Wie bitter sind diese Tage für die Sozialdemokratie?

Das ist sicherlich ein Tiefpunkt. Es ist gleichzeitig ein Beleg dafür, dass Personalwechsel allein nicht reichen werden, um die SPD wieder nach vorne zu bringen. Die Bundespartei braucht mehr denn je ein Führungsteam, das sich gegenseitig vertraut und auch Durststrecken gemeinsam durchsteht. Denn es war doch von vornherein klar, dass die notwendige Wiederaufbauarbeit langwierig wird und Zeit bis zur nächsten regulären Bundestagswahl braucht.

Nahles’ Rückzug bringt die Koalition ins Wanken.

Für mich sind das zwei verschiedene Paar Schuhe. Auch ein neuer Parteichef wird zu den Beschlüssen stehen. Schließlich haben zwei Drittel der Mitglieder nach dem Platzen von Jamaika der großen Koalition zugestimmt.
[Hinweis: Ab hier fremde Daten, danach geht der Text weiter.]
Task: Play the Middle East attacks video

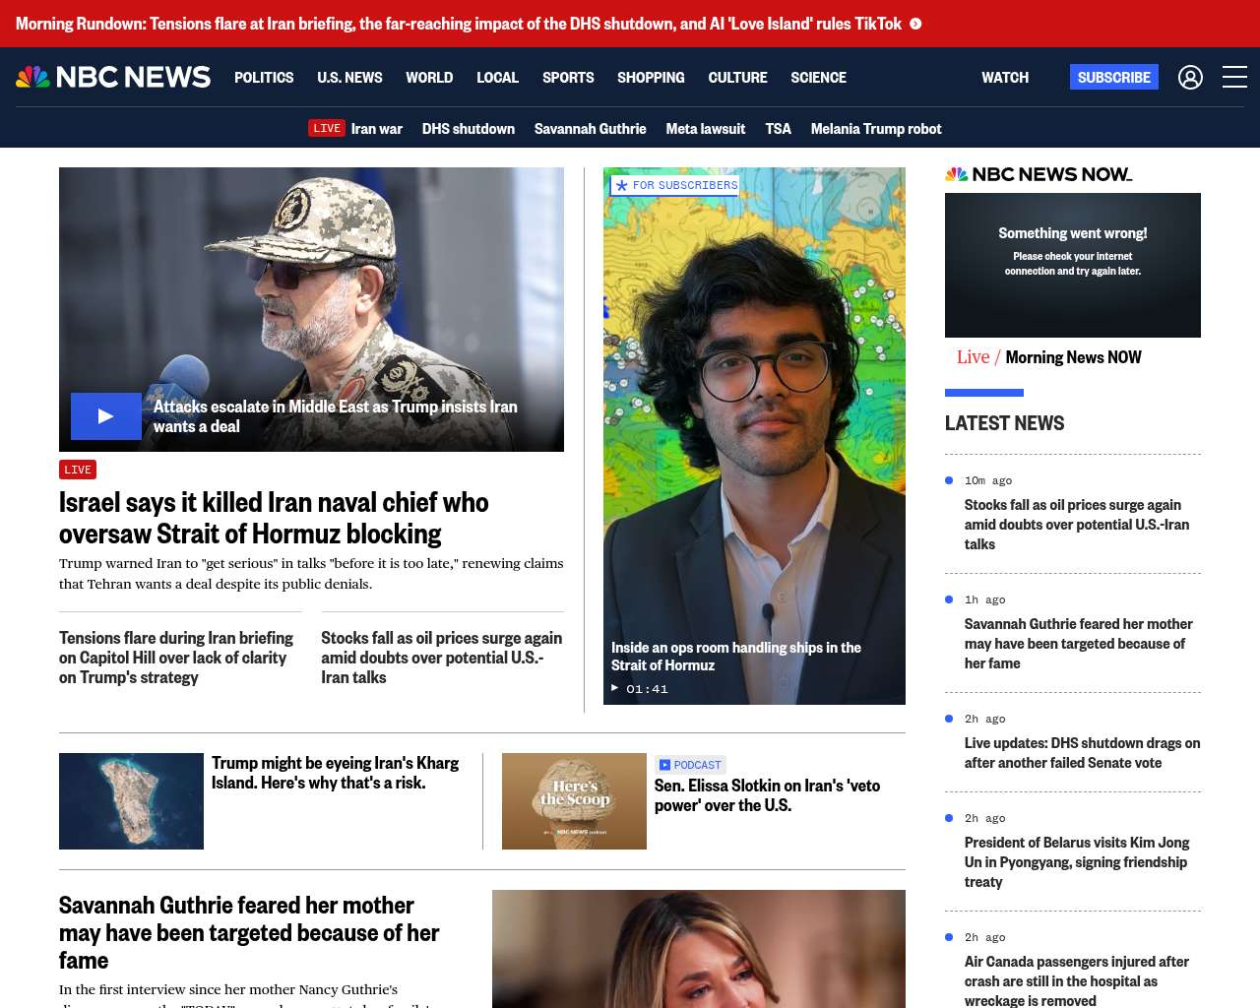Action: (106, 416)
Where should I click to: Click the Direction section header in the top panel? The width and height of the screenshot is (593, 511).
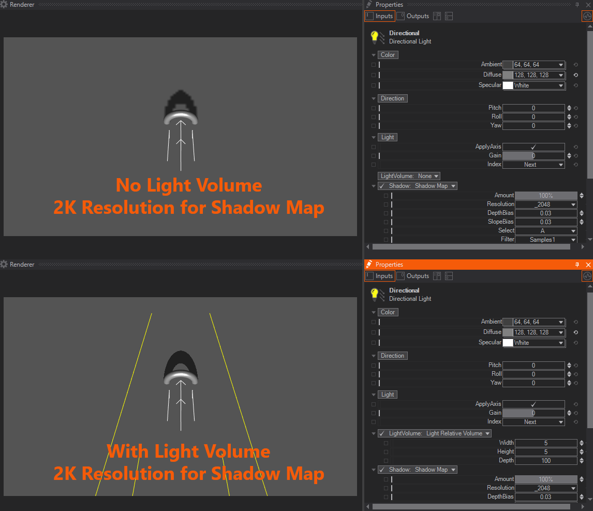pos(392,98)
Entscheidend für ihren Fortbestand wird die inhaltliche Arbeit in der Regierung sein – etwa, ob wir möglichst bald die Grundrente und ein Klimaschutzgesetz verabschieden.

Neuwahlen zum jetzigen Zeitpunkt wären sicher auch nicht in Ihrem Interesse?

Neuwahlen würden jetzt nur die schlechten Umfragewerte der SPD bestätigen und damit die notwendige Erneuerungsarbeit noch schwerer machen.